> [Your instructions]: Carry on the smart city text below with a few more paragraphs, starting right after its final sentence.

For example, with Phoenix Contact smart city box, you can collect sensor data and wireless data transmission. The box can be easily integrated into municipal data centres or other IoT platforms thanks to open system architectures.
Also, PLCnext control devices that can be part of the ecosystem’s hardware allow for the anonymous transmission of the processed picture data in the cloud. On a long-term basis, this will make it possible to optimise the city’s traffic flow with optical sensor technologies that, for example, can help count vehicles.
Furthermore, in the topic of citizens’ safety, solutions, like remote maintenance in industrial remote communication, will be key in smart cities. With the use of Internet technology, urban areas will be able to be monitored through connected devices and systems from any location at any time. Read more about safety in our article on ‘AI and Machine Learning in Cybersecurity and Industrial Security’.
By utilising smart technologies and data analysis, a smart city aims to improve citizen quality of life, optimise city operations, and foster economic growth. Instead of just how much technology is accessible, the value is in how it is used.
Although there are some challenges and downsides to the smart city concept, it is becoming more popular, and as per The World Bank, 56% of the world’s population now resides in cities. By 2050, approximately 7 out of 10 people will live in cities, with the urban population predicted to more than double its current level. It means that more cities will be developing and, at the same time, growing.
Cities of all sizes can become ‘smart’ as all communities have the capacity to gather and use data from intelligent sensors for optimising municipal operations and public safety. All cities use sensors, including traffic lights, CCTV security cameras, street lighting, and even pollution detectors, to gather data about what is happening in the city.

> [Data extract]:

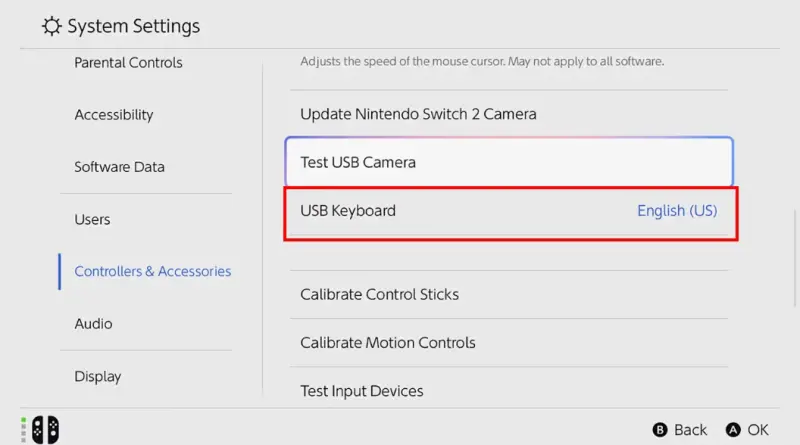Open the Software Data section

click(x=119, y=167)
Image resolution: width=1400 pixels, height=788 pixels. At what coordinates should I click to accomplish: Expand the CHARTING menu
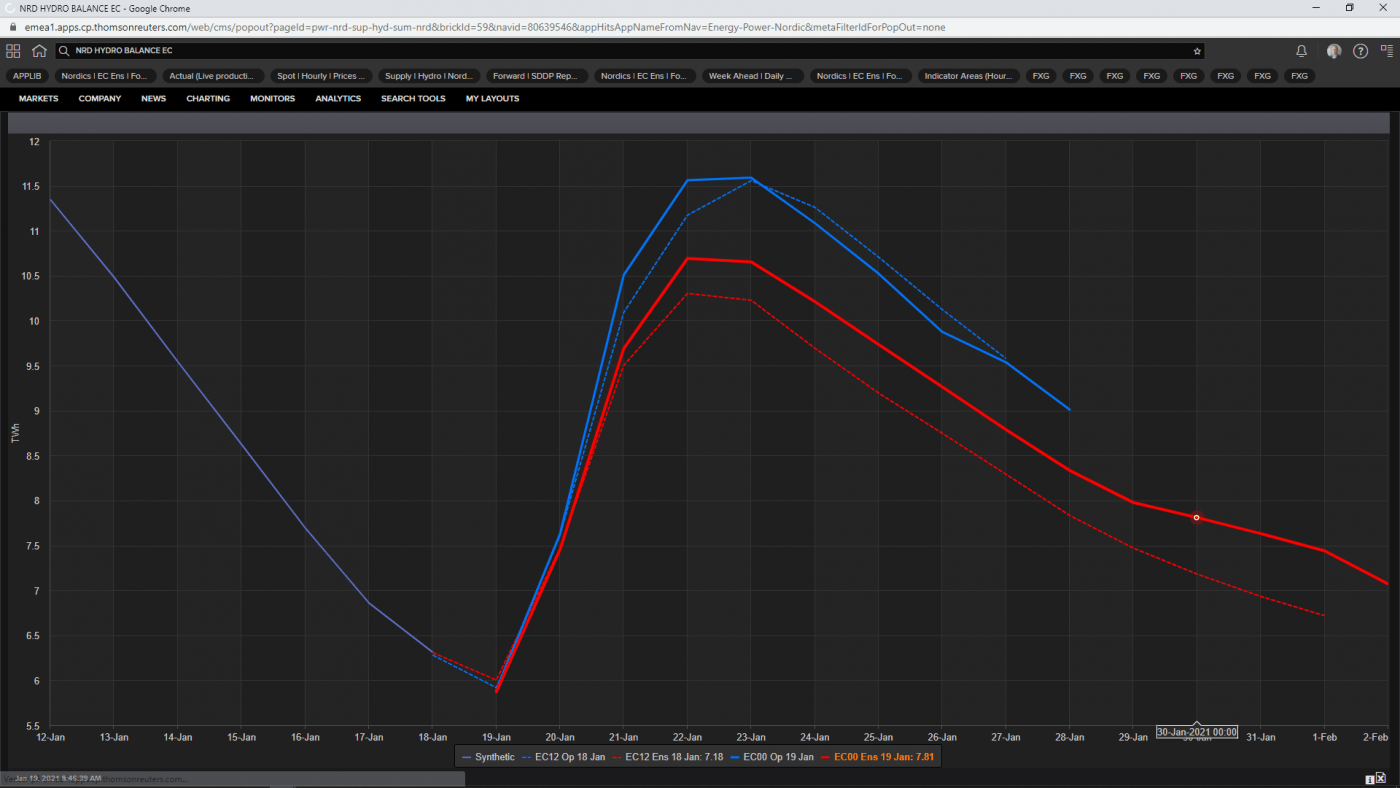(208, 99)
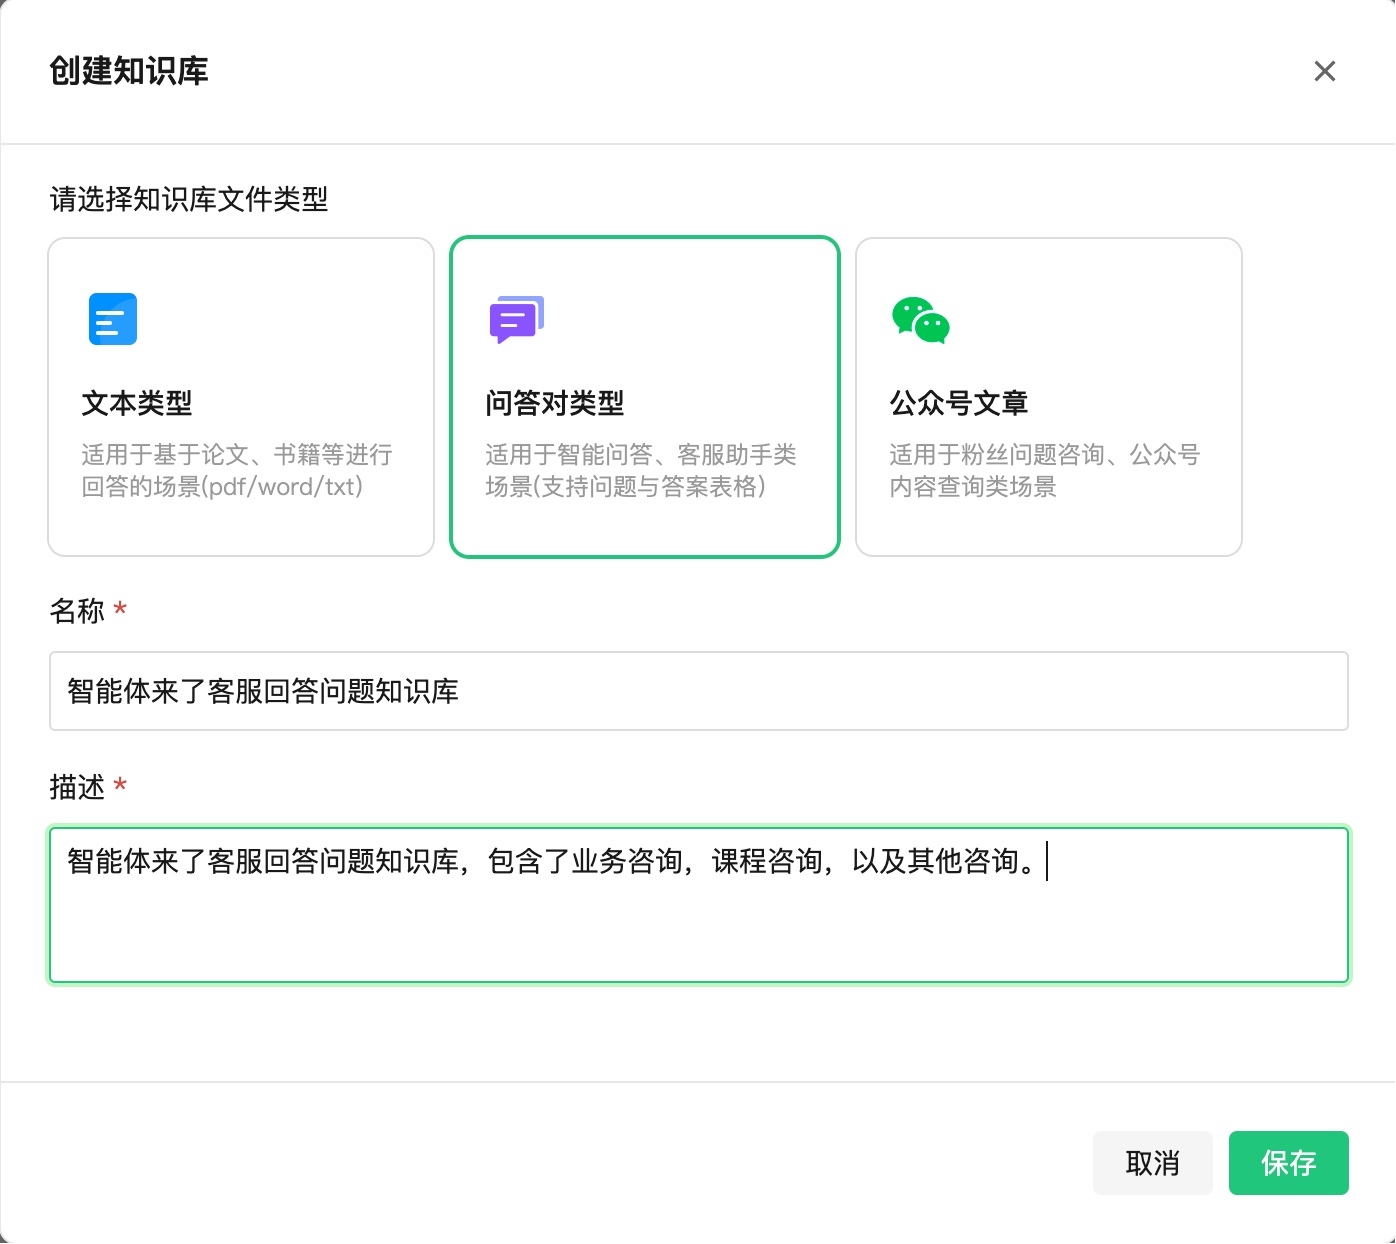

> [Response]:
For data collection and analysis, smart cities use IoT devices such as connected sensors, lights, and meters. Some of the technologies are AI, cloud computing, machine learning, etc. The cities use these technologies to gather information to enhance infrastructure, public utilities, and services, among other things.
According to the World Happiness Report, residents of urban cities are happier, healthier, more optimistic, and more educated than rural residents, who tend to have lower levels of well-being as a whole.
As per The World Bank, cities are more prone to pandemics, climate change and disasters as densely populated areas and rapidly urbanising as more than 70% of greenhouse gas emissions and two-thirds of all energy use worldwide are accounted for by this sector. Therefore, the incorporation of smart cities is crucial to measure the impact on climate and improve living.
According to the 2021 Smart City Index, Singapore, Zurich, and Oslo are the best smart cities. Residents there can benefit from an urban environment that uses technology to increase the advantages and lessen the drawbacks of urbanisation, offering access to better air quality, health services, etc.